There are two operations that can be performed:

Add or Remove Machines: Add or remove a machine from any existing region. The number of machines in that server should be non-zero before and after the operation. This operation costs 1 unit.

Move All Machines: Move all machines from one region to another existing region at a cost of shiftingCost units. The now-empty region is destroyed in this operation.

Objective: Find the minimum cost to shift the machines so that any 3 regions have the counts required in finalMachineCount.

Note: It is possible that there are additional machines left at the end apart from the ones placed in the final 3 regions.

Function Description

Complete the function getMinimumCost in the editor.
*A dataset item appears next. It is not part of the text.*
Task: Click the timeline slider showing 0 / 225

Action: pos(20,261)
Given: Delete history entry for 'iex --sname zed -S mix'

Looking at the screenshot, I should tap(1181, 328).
getMinimumCost has the following parameters:

int machineCount[]: The initial number of machines in the regions.
int finalMachineCount[]: The final number of machines required in the 3 regions.
int shiftingCost: The cost to move all machines from one region to another.

Returns

int: The minimum cost to move machines into 3 regions.

Example 1:

Input:  machineCount = [2, 3, 5, 7], finalMachineCount = [5, 10, 5], shiftingCost = 2
Output: 5 
Explanation:
      
      1. Increase the number of machines in the 1st and 2nd regions by 1 and 2 machines respectively. The new machineCount = [3, 5, 5, 7]. Total cost for these operations is 1 + 2 = 3.
      
      
      2. Move all the machines from the 4th region to the 1st region, which takes shiftingCost = 2. The new machineCount = [10, 5, 5]. The cost of this operation is 2.
      
      
      Total Cost = 3 + 2 = 5

Example 2:

Input:  machineCount = [2, 4, 5, 3], finalMachineCount = [4, 4, 4], shiftingCost = 5
Output: 2 
Explanation:
      
      Increase the number of machines in the 4th region by 1 and decrease the number of machines in the 3rd region by 1. The new machineCount = [2, 4, 4, 4]. Total cost for these operations is 1 + 1 = 2. Use the 2nd, 3rd, and 4th regions as the required servers, leaving behind the 1st region.

Example 3:

Input:  machineCount = [5, 10, 15, 20, 25], finalMachineCount = [20, 20, 20], shiftingCost = 3
Output: 8 
Explanation:
      
      On increasing the number of machines of the 5th region by 5, the new machineCount = [5, 10, 15, 20, 20]. Total cost required for these operations = 5.
      
      
      Now, moving all the machines from the 3rd region to the 1st region, which takes shiftingCost(3) dollars, the new machineCount = [20, 10, 20, 20]. Total cost required for these operations = 3.
      
      
      Use the 1st, 3rd, and 4th regions as required regions, leaving behind the 2nd region. The total cost = 5 + 3 = 8.

Constraints:

3 <= n <= 10^8
1 <= machineCount[i], finalMachineCount[i] <= 10^6
1 <= shiftingCost <= 10^6